STATED GOAL:
Please reproduce word for word the lines of the material below, starting at the line that contains "Task: Uncheck the 我同意 agreement checkbox" and ending at the line that contains "Action: (x=1533, y=16)", both included.

── MATERIAL FOR THIS EXERCISE ──

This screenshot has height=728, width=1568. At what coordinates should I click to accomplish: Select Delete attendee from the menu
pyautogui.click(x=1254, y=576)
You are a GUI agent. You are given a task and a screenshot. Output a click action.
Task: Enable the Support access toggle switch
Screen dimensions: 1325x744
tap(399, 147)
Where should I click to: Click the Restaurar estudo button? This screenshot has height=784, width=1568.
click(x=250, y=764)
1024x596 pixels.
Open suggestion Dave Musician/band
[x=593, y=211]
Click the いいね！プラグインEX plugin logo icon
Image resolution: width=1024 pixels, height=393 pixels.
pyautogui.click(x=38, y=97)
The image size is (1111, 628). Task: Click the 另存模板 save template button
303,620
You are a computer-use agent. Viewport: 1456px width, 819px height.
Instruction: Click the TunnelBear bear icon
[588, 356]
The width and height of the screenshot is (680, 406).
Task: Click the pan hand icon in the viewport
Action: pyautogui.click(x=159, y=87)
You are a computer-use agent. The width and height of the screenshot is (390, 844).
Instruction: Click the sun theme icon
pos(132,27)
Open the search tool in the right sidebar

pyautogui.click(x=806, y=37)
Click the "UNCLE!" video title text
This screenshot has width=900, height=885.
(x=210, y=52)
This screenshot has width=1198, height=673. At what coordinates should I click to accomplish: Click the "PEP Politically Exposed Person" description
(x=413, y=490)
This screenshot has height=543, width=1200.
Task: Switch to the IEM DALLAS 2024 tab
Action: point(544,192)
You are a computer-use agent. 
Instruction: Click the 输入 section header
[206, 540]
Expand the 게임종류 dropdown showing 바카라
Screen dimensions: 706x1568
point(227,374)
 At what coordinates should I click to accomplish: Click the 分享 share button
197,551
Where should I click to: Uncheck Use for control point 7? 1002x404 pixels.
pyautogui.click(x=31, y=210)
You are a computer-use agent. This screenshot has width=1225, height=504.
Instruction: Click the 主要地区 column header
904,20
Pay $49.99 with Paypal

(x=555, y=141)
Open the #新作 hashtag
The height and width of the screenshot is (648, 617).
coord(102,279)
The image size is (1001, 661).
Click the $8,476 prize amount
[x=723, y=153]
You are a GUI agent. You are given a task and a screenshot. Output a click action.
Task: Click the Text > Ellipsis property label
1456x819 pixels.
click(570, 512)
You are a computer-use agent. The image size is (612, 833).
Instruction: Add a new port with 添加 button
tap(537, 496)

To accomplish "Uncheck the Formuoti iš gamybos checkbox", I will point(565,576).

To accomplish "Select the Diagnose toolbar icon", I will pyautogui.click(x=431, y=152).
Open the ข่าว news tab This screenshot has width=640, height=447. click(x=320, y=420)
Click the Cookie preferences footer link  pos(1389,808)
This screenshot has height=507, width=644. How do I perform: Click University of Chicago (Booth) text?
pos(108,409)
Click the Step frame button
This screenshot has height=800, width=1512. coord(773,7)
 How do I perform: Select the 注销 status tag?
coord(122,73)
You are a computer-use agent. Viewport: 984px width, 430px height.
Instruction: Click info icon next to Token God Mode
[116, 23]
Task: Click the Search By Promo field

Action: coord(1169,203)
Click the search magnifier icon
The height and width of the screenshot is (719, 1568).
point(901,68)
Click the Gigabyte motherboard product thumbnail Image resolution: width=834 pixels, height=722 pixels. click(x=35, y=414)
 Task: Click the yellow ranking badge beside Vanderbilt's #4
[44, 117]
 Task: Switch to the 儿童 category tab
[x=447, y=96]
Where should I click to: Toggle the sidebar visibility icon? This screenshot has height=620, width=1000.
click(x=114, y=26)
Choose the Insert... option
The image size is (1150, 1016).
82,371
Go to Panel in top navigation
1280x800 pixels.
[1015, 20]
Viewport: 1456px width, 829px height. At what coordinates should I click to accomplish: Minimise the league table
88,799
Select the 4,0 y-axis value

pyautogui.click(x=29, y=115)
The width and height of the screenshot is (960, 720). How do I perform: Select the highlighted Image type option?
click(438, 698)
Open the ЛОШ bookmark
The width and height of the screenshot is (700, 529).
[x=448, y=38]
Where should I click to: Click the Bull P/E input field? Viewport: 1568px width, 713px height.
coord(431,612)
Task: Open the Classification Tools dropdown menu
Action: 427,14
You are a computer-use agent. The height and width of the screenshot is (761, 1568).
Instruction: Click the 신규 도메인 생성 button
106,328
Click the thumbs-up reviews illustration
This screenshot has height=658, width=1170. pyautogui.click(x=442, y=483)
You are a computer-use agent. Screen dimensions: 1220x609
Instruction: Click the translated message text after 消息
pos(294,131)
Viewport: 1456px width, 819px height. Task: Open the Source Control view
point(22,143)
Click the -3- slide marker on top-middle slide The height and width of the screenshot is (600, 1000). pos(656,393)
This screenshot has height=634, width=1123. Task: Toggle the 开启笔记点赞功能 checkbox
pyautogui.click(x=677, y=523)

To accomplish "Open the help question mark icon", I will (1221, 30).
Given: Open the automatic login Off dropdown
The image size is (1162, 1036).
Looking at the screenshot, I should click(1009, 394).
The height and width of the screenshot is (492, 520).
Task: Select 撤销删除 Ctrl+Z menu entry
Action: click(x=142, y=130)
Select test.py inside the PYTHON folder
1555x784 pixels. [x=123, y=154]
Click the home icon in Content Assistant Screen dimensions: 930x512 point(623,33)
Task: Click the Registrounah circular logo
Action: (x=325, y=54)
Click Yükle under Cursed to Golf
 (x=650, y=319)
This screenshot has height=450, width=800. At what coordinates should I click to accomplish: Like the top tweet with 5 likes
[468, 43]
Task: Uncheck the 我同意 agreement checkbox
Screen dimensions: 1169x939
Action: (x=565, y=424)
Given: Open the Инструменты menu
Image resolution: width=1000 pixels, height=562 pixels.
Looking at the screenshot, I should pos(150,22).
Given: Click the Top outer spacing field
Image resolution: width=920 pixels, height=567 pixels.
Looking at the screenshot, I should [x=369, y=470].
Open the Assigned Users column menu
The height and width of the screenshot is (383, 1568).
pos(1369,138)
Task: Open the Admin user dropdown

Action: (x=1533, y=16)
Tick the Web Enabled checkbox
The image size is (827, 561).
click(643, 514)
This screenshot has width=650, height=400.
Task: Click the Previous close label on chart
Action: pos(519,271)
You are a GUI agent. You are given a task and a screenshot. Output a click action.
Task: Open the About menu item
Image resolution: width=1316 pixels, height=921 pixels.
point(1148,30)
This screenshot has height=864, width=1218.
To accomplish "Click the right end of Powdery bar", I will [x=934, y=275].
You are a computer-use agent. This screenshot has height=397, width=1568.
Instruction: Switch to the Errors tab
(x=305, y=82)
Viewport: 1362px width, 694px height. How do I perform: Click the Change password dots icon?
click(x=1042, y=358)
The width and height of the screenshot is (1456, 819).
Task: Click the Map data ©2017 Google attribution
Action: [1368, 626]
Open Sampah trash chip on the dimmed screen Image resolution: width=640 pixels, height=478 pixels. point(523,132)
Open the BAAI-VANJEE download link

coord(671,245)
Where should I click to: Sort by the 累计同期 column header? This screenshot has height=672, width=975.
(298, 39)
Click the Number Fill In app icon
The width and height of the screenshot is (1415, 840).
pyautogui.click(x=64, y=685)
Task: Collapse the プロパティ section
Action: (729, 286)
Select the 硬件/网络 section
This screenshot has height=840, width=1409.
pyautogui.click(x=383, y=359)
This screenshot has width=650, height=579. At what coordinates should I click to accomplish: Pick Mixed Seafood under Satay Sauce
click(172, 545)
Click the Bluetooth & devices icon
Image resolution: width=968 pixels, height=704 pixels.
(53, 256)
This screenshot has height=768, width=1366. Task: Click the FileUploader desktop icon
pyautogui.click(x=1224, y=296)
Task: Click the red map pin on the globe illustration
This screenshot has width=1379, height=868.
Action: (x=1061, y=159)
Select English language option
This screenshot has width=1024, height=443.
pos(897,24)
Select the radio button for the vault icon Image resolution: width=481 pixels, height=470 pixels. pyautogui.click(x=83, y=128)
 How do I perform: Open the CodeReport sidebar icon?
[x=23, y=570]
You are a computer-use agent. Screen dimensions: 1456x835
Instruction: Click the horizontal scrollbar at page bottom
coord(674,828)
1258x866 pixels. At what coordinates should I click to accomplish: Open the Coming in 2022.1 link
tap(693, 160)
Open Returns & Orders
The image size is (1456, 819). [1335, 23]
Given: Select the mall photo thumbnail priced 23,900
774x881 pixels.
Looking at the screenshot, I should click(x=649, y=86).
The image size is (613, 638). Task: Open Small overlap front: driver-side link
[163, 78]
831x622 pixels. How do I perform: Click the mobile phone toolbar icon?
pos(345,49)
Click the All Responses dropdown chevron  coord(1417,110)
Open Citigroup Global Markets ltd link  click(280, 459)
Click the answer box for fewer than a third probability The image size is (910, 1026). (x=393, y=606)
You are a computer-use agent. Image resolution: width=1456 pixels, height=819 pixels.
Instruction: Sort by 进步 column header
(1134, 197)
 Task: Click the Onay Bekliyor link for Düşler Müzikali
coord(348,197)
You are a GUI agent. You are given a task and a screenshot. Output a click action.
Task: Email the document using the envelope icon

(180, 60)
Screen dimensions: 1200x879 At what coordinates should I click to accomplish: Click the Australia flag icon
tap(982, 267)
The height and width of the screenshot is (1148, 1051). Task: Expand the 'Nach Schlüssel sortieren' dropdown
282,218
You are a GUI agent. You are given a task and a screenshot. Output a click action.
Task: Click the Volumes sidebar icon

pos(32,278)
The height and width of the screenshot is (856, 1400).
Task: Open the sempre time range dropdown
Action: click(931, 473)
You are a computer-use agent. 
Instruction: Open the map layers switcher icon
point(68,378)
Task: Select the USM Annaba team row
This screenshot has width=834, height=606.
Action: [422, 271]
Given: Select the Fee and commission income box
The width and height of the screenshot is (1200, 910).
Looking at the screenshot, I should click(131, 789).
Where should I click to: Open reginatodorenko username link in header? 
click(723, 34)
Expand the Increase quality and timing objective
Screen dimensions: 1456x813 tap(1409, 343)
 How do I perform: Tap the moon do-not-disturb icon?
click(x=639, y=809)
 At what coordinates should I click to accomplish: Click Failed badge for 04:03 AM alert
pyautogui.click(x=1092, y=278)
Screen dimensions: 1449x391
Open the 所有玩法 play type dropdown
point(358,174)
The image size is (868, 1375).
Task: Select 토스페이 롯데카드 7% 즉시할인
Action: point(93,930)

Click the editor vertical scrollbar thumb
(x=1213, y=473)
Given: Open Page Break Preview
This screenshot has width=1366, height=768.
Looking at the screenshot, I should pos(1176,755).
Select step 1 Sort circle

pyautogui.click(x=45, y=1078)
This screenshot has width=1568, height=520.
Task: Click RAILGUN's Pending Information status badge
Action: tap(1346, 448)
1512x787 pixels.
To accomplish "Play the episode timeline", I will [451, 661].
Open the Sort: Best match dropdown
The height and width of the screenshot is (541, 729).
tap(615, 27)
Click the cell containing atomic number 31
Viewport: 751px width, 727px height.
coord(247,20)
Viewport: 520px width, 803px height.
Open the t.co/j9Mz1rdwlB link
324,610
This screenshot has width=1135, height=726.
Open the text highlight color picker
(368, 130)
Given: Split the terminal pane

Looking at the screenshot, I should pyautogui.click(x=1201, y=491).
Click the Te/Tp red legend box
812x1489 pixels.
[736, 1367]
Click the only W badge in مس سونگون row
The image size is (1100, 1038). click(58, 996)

───

RESULT:
Task: Uncheck the 我同意 agreement checkbox
Screen dimensions: 1169x939
Action: (x=565, y=424)
Given: Open the Инструменты menu
Image resolution: width=1000 pixels, height=562 pixels.
Looking at the screenshot, I should pos(150,22).
Given: Click the Top outer spacing field
Image resolution: width=920 pixels, height=567 pixels.
Looking at the screenshot, I should [x=369, y=470].
Open the Assigned Users column menu
The height and width of the screenshot is (383, 1568).
pos(1369,138)
Task: Open the Admin user dropdown

Action: (x=1533, y=16)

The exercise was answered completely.